His attorneys said Wednesday that he’s been running his office from a jail cell with the help of his top deputy, Col. Yosef Yasharahla. Montgomery has consulted on employee discipline based on recommendations from a personnel committee. He helped coordinate a major land tax sale and would sign off on the receipts. He has kept tabs on office operations through frequent phone calls with office employees, said sheriff’s office attorney David Mason.

It’s like he’s been on a vacation in a faraway place — like Vienna — Mason said.

“There’s no significant management decision that the sheriff is unable to make,” he said.

Ohmer’s decision on Wednesday stems from an incident early this year.

It was February. An inmate at the downtown City Justice Center said she had sexual encounters with a sheriff’s deputy. Montgomery went to the jail and said he wanted to see the detainee.

Deputy jail director Tammy Ross refused, and Montgomery ordered his deputies to handcuff her.

Montgomery’s office, unlike other sheriffs across the state, does not run the jail or perform general law enforcement duties.
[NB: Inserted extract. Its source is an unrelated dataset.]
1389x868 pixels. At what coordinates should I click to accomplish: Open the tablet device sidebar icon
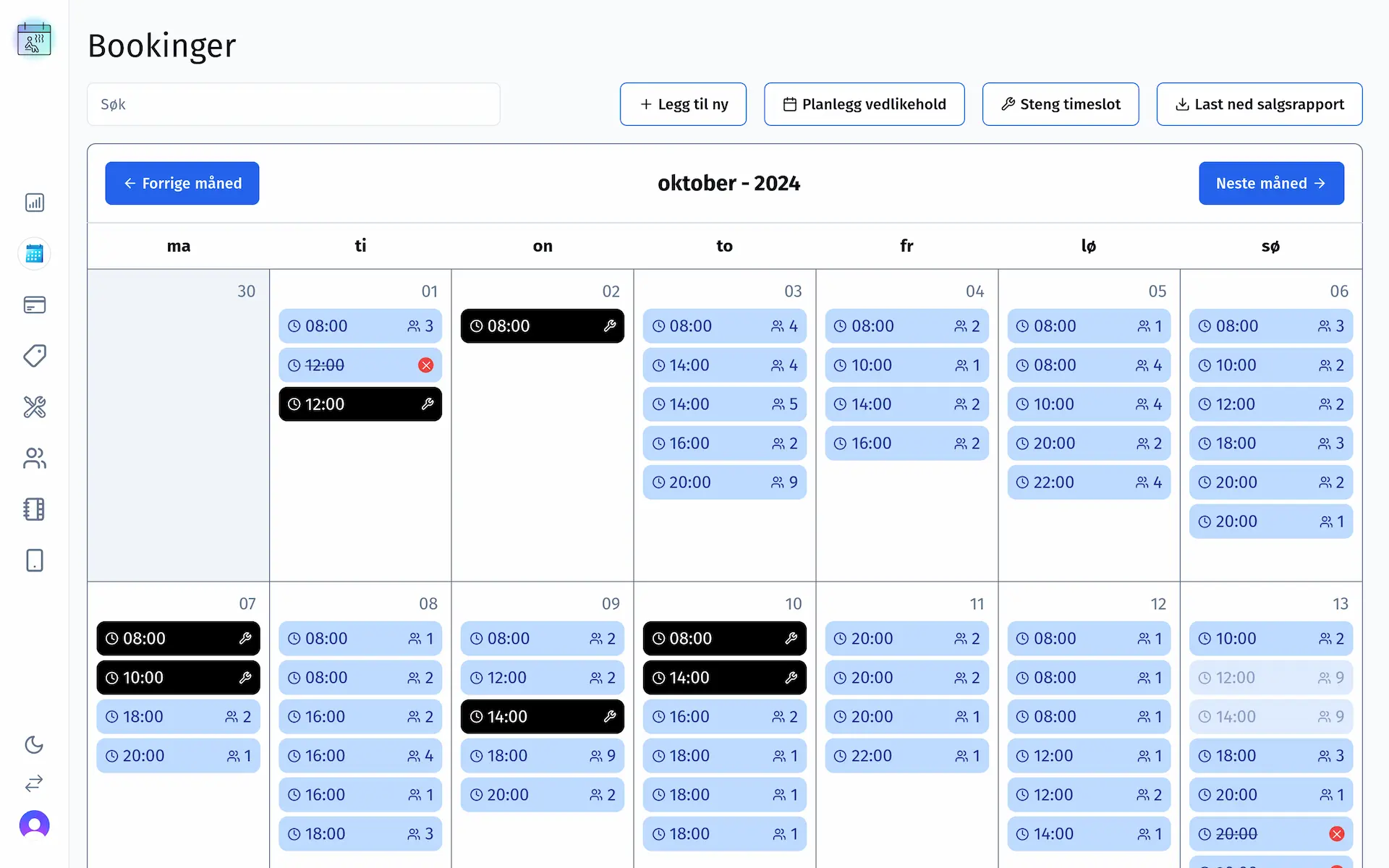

Instead, sheriff’s deputies transport prisoners to and from court, provide courthouse security and serve legal papers.

The FBI launched an investigation.

For months, many details of that investigation remained private, even as Montgomery courted new controversies with a deputy picking his kids up from school, his office refusing to take jail inmates to medical appointments, and his spending on golf carts, gold-plated badges and a take-home SUV for himself.

When the Attorney General’s office filed a lawsuit to oust Montgomery and asked for an immediate suspension in July, Ohmer — a retired city judge appointed to oversee the case — denied the request, saying no crime had been committed.

When the U.S. Attorney’s office announced in August they would charge Montgomery with a crime in the handcuffing incident, they hit him with a misdemeanor civil rights charge. Ohmer said it didn’t rise to the level of immediate removal, either.

But earlier this month, federal prosecutors unveiled an indictment charging Montgomery with five new felonies accusing him of tampering with and retaliating against witnesses to the handcuffing incident.

They said he tried to convince one of his lieutenants to submit a false report about the ordeal, barred other employees from the courthouse and put one on leave.

They said he also bought a “burner phone” and used it on recorded calls in which he called employees “snakes” working against him.

A federal judge ordered Montgomery jailed after the charges came to light, saying he couldn’t be trusted not to tamper further.

On Wednesday, Montgomery did not appear in court alongside his lawyers, though Mason maintained that it wasn’t necessary for him to be there.

Ohmer heard arguments from the Attorney General’s Office and Montgomery’s lawyers about whether there was enough evidence to oust the sheriff permanently before the case even got to trial.

But then, nearing the end of the proceeding, Ohmer shifted gears.

He peppered Mason with questions about how the sheriff’s office was running in its leader’s absence. Mason maintained that things were under control. Another sheriff’s attorney, Matt Ghio , said he spoke with the sheriff up to three times a day on free calls reserved for lawyers and clients.

“It’s just as if he was home in his house,” Ghio said.

Ohmer didn’t buy it. He said he didn’t want the office to be “wallowing in limbo” while its leader was in jail. He ordered Montgomery temporarily removed from office and made Judge McGraugh point person in the meantime.

Shortly after the hearing ended, McGraugh appointed Hayden — who served as police chief from 2018-2022 — to take over.

The trial in the case seeking to remove Montgomery from office is set for Nov. 18; a trial on the federal criminal charges has not been scheduled.

Austin Huguelet of the Post-Dispatch contributed to this report.